> _What you will do_:
Reproduce the lines of every item below as a Markdown table with the columns Row and Line, numbering each row and omitting blank lines. Leave the pictures out of the table.

> _Raw data_:
★ ★ ★ ★ ★ ★ ★

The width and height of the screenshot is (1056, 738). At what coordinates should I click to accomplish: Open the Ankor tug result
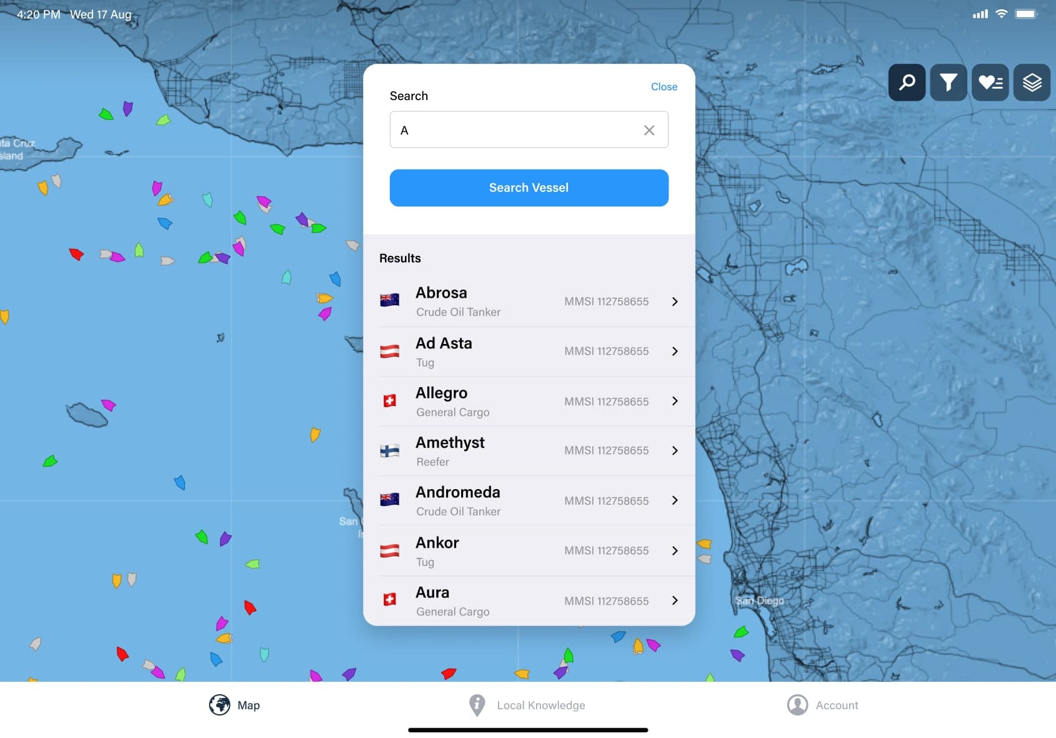[529, 550]
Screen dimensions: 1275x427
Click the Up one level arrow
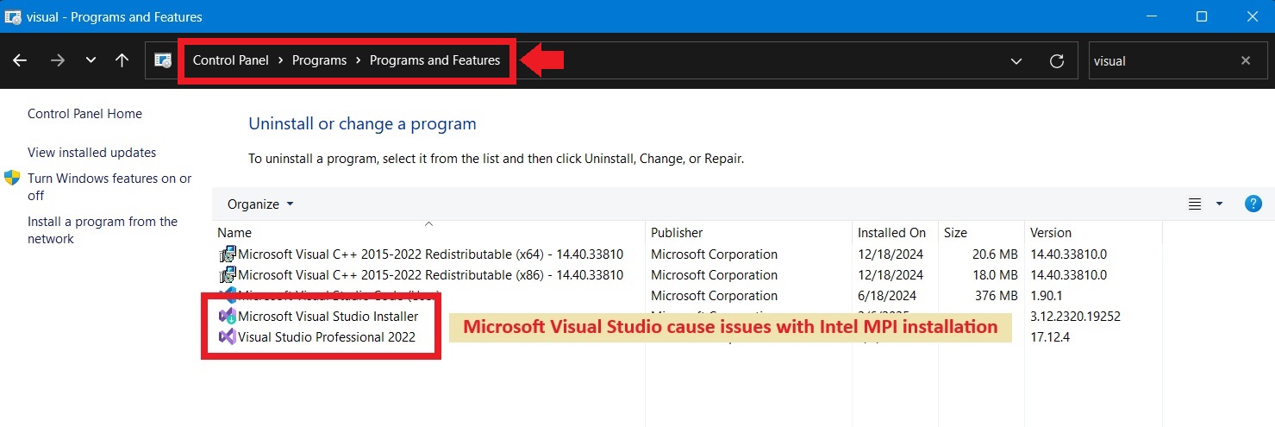click(x=122, y=60)
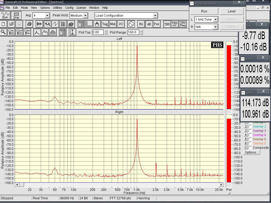The height and width of the screenshot is (203, 271).
Task: Expand the L channel 1 kHz Tone dropdown
Action: pyautogui.click(x=215, y=20)
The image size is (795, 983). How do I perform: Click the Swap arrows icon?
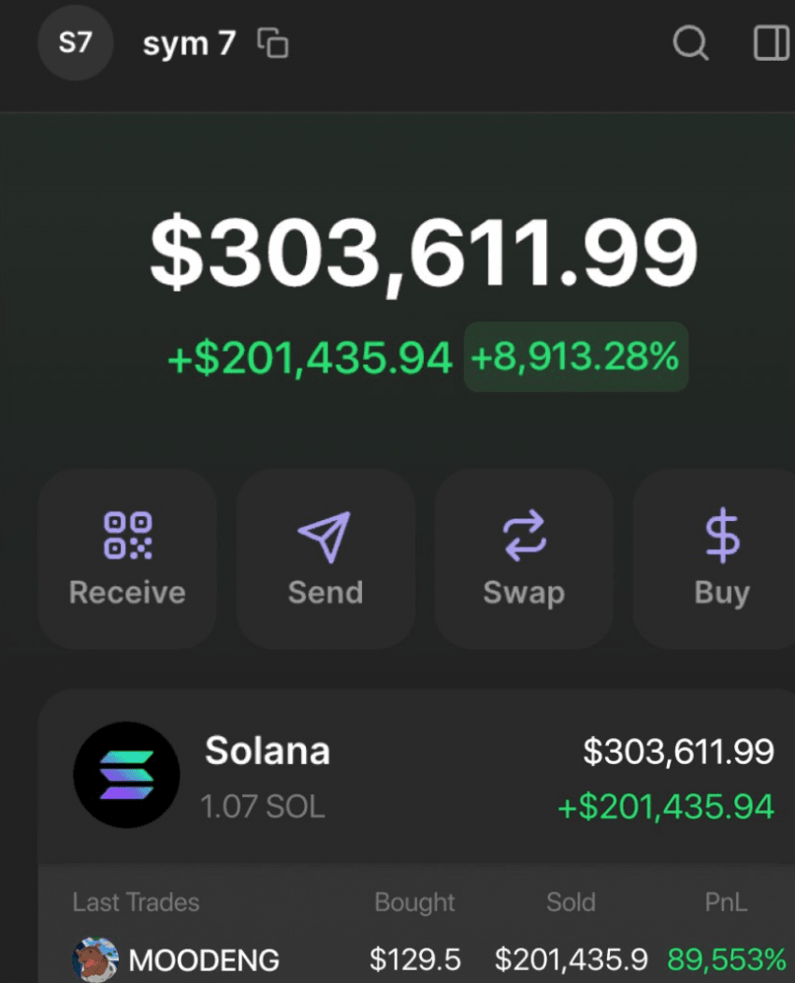[x=524, y=535]
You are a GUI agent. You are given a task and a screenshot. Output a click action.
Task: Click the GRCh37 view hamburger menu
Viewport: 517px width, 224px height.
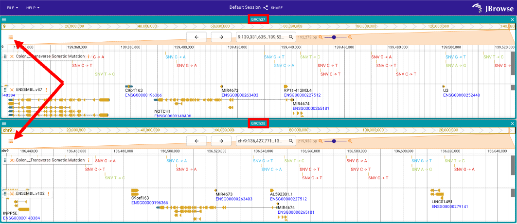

★ ★ ★ ★ ★ ★ ★

> _Problem solution_:
| Row | Line |
|---|---|
| 1 | The width and height of the screenshot is (1056, 738). At what coordinates should I click to accomplish: Open the Ankor tug result |
| 2 | [529, 550] |
| 3 | Screen dimensions: 1275x427 |
| 4 | Click the Up one level arrow |
| 5 | click(x=122, y=60) |
| 6 | The height and width of the screenshot is (203, 271). |
| 7 | Task: Expand the L channel 1 kHz Tone dropdown |
| 8 | Action: pyautogui.click(x=215, y=20) |
| 9 | The image size is (795, 983). How do I perform: Click the Swap arrows icon? |
| 10 | [x=524, y=535] |
| 11 | You are a GUI agent. You are given a task and a screenshot. Output a click action. |
| 12 | Task: Click the GRCh37 view hamburger menu |
| 13 | Viewport: 517px width, 224px height. |